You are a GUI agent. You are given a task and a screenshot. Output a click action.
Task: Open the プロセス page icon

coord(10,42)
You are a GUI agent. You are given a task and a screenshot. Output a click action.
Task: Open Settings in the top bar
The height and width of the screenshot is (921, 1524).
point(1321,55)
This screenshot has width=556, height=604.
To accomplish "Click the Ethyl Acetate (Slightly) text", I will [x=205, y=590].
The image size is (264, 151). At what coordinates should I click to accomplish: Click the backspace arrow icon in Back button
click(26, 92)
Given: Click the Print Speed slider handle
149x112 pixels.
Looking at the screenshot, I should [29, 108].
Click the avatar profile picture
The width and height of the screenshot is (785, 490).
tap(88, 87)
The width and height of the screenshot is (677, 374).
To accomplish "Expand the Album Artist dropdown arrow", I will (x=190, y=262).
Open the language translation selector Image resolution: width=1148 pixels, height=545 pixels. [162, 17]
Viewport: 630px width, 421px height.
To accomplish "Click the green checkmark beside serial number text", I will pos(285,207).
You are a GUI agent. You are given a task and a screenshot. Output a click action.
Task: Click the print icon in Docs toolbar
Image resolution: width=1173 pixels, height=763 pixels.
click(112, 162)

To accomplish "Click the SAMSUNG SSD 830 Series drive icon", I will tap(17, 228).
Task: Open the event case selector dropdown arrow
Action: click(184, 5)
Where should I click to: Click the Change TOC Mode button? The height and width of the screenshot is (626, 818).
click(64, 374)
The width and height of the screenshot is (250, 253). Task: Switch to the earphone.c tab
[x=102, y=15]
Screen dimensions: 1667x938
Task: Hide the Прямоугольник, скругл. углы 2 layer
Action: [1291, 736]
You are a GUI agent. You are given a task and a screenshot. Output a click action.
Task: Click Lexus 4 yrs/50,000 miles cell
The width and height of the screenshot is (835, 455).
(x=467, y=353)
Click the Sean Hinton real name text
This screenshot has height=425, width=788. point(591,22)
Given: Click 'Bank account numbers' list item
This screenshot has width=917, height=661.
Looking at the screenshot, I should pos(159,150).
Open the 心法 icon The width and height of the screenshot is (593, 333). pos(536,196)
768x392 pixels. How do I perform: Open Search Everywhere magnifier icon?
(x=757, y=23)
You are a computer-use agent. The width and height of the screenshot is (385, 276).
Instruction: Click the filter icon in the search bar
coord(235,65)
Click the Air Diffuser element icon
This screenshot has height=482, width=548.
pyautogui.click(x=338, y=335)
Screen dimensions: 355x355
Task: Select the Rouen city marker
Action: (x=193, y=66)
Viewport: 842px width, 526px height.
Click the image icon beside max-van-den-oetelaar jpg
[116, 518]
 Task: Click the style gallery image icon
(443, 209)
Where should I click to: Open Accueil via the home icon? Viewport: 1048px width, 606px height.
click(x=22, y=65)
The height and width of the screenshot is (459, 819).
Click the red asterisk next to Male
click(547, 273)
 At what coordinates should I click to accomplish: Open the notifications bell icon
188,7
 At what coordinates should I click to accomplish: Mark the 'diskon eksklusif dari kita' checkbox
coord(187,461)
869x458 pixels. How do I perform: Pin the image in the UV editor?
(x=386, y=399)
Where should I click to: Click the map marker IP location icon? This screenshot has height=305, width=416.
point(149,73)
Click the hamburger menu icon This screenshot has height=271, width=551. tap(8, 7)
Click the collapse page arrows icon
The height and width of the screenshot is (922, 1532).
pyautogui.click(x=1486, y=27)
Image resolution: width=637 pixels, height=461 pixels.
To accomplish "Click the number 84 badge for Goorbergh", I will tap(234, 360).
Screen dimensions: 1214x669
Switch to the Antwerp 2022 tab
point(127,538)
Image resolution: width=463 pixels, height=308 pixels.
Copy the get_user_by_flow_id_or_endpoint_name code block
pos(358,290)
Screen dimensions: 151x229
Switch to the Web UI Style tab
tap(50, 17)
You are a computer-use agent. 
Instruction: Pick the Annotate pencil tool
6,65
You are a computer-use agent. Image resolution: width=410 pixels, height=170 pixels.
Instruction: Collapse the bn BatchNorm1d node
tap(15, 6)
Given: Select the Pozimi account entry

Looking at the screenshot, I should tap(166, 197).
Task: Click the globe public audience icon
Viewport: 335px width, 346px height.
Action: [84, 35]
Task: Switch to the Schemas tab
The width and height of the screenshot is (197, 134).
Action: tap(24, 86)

=== ACTIVITY ===
Your response should consist of the listing, reproduced exactly.

=== TASK RESPONSE ===
You are a GUI agent. You are given a task and a screenshot. Output a click action.
Task: Open the プロセス page icon

coord(10,42)
You are a GUI agent. You are given a task and a screenshot. Output a click action.
Task: Open Settings in the top bar
The height and width of the screenshot is (921, 1524).
point(1321,55)
This screenshot has width=556, height=604.
To accomplish "Click the Ethyl Acetate (Slightly) text", I will [x=205, y=590].
The image size is (264, 151). At what coordinates should I click to accomplish: Click the backspace arrow icon in Back button
click(26, 92)
Given: Click the Print Speed slider handle
149x112 pixels.
Looking at the screenshot, I should [29, 108].
Click the avatar profile picture
The width and height of the screenshot is (785, 490).
tap(88, 87)
The width and height of the screenshot is (677, 374).
To accomplish "Expand the Album Artist dropdown arrow", I will (x=190, y=262).
Open the language translation selector Image resolution: width=1148 pixels, height=545 pixels. [162, 17]
Viewport: 630px width, 421px height.
To accomplish "Click the green checkmark beside serial number text", I will pos(285,207).
You are a GUI agent. You are given a task and a screenshot. Output a click action.
Task: Click the print icon in Docs toolbar
Image resolution: width=1173 pixels, height=763 pixels.
click(112, 162)

To accomplish "Click the SAMSUNG SSD 830 Series drive icon", I will tap(17, 228).
Task: Open the event case selector dropdown arrow
Action: click(184, 5)
Where should I click to: Click the Change TOC Mode button? The height and width of the screenshot is (626, 818).
click(64, 374)
The width and height of the screenshot is (250, 253). Task: Switch to the earphone.c tab
[x=102, y=15]
Screen dimensions: 1667x938
Task: Hide the Прямоугольник, скругл. углы 2 layer
Action: [1291, 736]
You are a GUI agent. You are given a task and a screenshot. Output a click action.
Task: Click Lexus 4 yrs/50,000 miles cell
The width and height of the screenshot is (835, 455).
(x=467, y=353)
Click the Sean Hinton real name text
This screenshot has height=425, width=788. point(591,22)
Given: Click 'Bank account numbers' list item
This screenshot has width=917, height=661.
Looking at the screenshot, I should pos(159,150).
Open the 心法 icon The width and height of the screenshot is (593, 333). pos(536,196)
768x392 pixels. How do I perform: Open Search Everywhere magnifier icon?
(x=757, y=23)
You are a computer-use agent. The width and height of the screenshot is (385, 276).
Instruction: Click the filter icon in the search bar
coord(235,65)
Click the Air Diffuser element icon
This screenshot has height=482, width=548.
pyautogui.click(x=338, y=335)
Screen dimensions: 355x355
Task: Select the Rouen city marker
Action: (x=193, y=66)
Viewport: 842px width, 526px height.
Click the image icon beside max-van-den-oetelaar jpg
[116, 518]
 Task: Click the style gallery image icon
(443, 209)
Where should I click to: Open Accueil via the home icon? Viewport: 1048px width, 606px height.
click(x=22, y=65)
The height and width of the screenshot is (459, 819).
Click the red asterisk next to Male
click(547, 273)
 At what coordinates should I click to accomplish: Open the notifications bell icon
188,7
 At what coordinates should I click to accomplish: Mark the 'diskon eksklusif dari kita' checkbox
coord(187,461)
869x458 pixels. How do I perform: Pin the image in the UV editor?
(x=386, y=399)
Where should I click to: Click the map marker IP location icon? This screenshot has height=305, width=416.
point(149,73)
Click the hamburger menu icon This screenshot has height=271, width=551. tap(8, 7)
Click the collapse page arrows icon
The height and width of the screenshot is (922, 1532).
pyautogui.click(x=1486, y=27)
Image resolution: width=637 pixels, height=461 pixels.
To accomplish "Click the number 84 badge for Goorbergh", I will tap(234, 360).
Screen dimensions: 1214x669
Switch to the Antwerp 2022 tab
point(127,538)
Image resolution: width=463 pixels, height=308 pixels.
Copy the get_user_by_flow_id_or_endpoint_name code block
pos(358,290)
Screen dimensions: 151x229
Switch to the Web UI Style tab
tap(50, 17)
You are a computer-use agent. 
Instruction: Pick the Annotate pencil tool
6,65
You are a computer-use agent. Image resolution: width=410 pixels, height=170 pixels.
Instruction: Collapse the bn BatchNorm1d node
tap(15, 6)
Given: Select the Pozimi account entry

Looking at the screenshot, I should tap(166, 197).
Task: Click the globe public audience icon
Viewport: 335px width, 346px height.
Action: [84, 35]
Task: Switch to the Schemas tab
The width and height of the screenshot is (197, 134).
Action: tap(24, 86)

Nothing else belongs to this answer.